Mexican authorities have found 59 bodies on a remote ranch in the La Joya farming village. This occurred in the same area where they had found 72 bodies less than a year ago.
The news link from Yahoo
The story
At least 59 bodies found on Mexico ranch
NUEVO LAREDO, Mexico (AFP) – At least 59 bodies have been found on a ranch in Mexico's northern state of Tamaulipas, on the US border, authorities said Wednesday, warning that the grim toll could rise.
The Tamaulipas state prosecutor's office said 11 people had been arrested and another five kidnapping victims had been set free in the same operation on Wednesday.
Police and military staff learned March 25 that several buses had disappeared in the area, leading to their investigation which turned up a grisly find: eight mass graves in the La Joya farming village, in the town of San Fernando, the prosecutor's office said.
"With our work that is under way, we are trying to establish if the remains are those of the people who went missing on the buses," the prosecutor's statement said.
Authorities said they feared the number of dead would rise as the remains had only been counted in three of eight mass graves. A military patrol located the mass grave, the source added.
The gruesome find was in the same town of San Fernando where 72 migrants from El Salvador, Honduras, Guatemala, Ecuador and Brazil were killed in August 2010 for refusing to work for drug traffickers.
Meanwhile thousands of outraged citizens took to the streets of 38 Mexican cities on Wednesday, venting anger over widespread violence linked to the country's illegal drug trade.
The protest marches were organized following the murder of a well-known author's son along with four close friends and two others on March 28.
Javier Sicilia, a poet and columnist for the daily La Jornada and the weekly Proceso -- two of the country's leading publications -- called for the protests following the killing of his son Juan Francisco, 24, near Cuernavaca, 90 kilometers (55 miles) south of Mexico City.
Seven major drug gangs are operating in Mexico whose bloody clashes have left over 34,600 people dead since December 2006, when President Felipe Calderon's government launched a military crackdown that has so far failed to stem the violence.
Authorities said Saturday that 20 people were killed in under 24 hours in Mexico's most violent city, Ciudad Juarez, which borders the US state of Texas.
Ciudad Juarez is considered the most violent city in Mexico, with more than 3,100 homicides in 2010. Most of the violence is blamed on drug cartels who fight for control of lucrative drug routes into the United States.
Just on Monday the United States boosted security at its consulate in Mexico's drug war-rocked northern city of Monterrey, where it built a second protective ring wall.
Two other US consulates on the Mexican side of the shared border were temporarily closed last year. Security concerns forced the office in Ciudad Juarez to close for several days, while another in Nuevo Laredo was closed after an explosive device attack.
__________________________________________________
__________________________________________________
__My thoughts______________________________________
One of the core principles in illicit drug investigations is to approach the enterprise as a business entity and not as a criminal conspiracy. You either attack the supply line or the financial line. It is simple logistics, they have to move product in through a distribution network to their retail outlets and take out their profits, after paying the bills, usually through a different network. They have personnel and raw material costs, banking/financing costs etc. You attack one side or the other and work your way back. It is a logical though criminal system. The violence that a criminal enterprise generates can even be viewed in two ways: one as an internal ( but extremely draconian) self correcting/disciplinary function or a method to gain market dominance.

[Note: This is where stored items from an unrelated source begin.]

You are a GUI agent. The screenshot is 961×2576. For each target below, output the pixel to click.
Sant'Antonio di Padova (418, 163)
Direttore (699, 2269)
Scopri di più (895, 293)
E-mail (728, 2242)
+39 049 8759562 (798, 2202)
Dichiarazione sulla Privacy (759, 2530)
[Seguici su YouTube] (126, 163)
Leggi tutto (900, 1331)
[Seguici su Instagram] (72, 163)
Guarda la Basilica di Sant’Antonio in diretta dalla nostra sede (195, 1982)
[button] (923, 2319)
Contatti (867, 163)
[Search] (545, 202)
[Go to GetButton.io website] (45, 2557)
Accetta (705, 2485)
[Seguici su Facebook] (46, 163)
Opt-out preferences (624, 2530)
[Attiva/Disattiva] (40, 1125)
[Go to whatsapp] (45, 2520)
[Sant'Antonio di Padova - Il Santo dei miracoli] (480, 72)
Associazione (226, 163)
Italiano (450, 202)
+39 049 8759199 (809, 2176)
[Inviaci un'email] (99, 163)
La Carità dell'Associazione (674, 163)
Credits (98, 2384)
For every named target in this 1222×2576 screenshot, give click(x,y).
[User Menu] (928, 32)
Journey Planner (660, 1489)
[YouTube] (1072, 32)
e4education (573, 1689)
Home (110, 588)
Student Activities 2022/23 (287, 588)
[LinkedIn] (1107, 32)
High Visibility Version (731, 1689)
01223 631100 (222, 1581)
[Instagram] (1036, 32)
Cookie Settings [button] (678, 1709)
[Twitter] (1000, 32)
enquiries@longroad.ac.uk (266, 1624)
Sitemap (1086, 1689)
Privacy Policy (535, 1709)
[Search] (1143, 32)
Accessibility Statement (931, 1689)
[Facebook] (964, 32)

However these mass killings do not make any business sense and I am having trouble placing them into prospective. I understand that violence can streamline and prevent governmental/law enforcement interference by keeping information under control and increasing local populations participation in the criminal enterprise and decreasing its participation with law enforcement. Further it can create a political climate that is conducive to their criminal activities, but that is usually achieved through different levels and types of corruption (See Chicago, New Orleans). But the caveat to the use of violence to achieve financial ends is that once a certain threshold is reached and maintained the citizenry will rise up and fight back (See Columbia 1990's).
The cartels control almost all aspects of local Mexican governmental bodies. They have almost total "buy-in" from the peasant class. The terror they generate from killing criminal participants within and without their cartels is almost total for the population and sapped the majority of the will to combat illicit drug sales and distribution. These mass killing gain the cartels almost nothing, in fact it is starting to raise resistance. They do not make sense from a money making prospective. It even allows further enticement for the American's to demand and President Calderon to allow, American military cross boarder sorties against the cartels.
So what is this? I can think of only three possibilities. 1st, there is an enforcer for a cartel that really is a serial killer that found his/her ultimate dream job. 2nd, it is another voodoo drug cult like the one where they discovered (04-11-1989) had murdered the 12 American college students in the Mexican city of Matamoros or 3rd some of the cartels have become terrorist groups that have both broad political and and financial goals ( example: al qaeda selling heroin).
I am waiting and watching for the answer.
1 Kings 18:4
While Jezebel was killing off the LORD’s prophets, Obadiah had taken a hundred prophets and hidden them in two caves, fifty in each, and had supplied them with food and water.)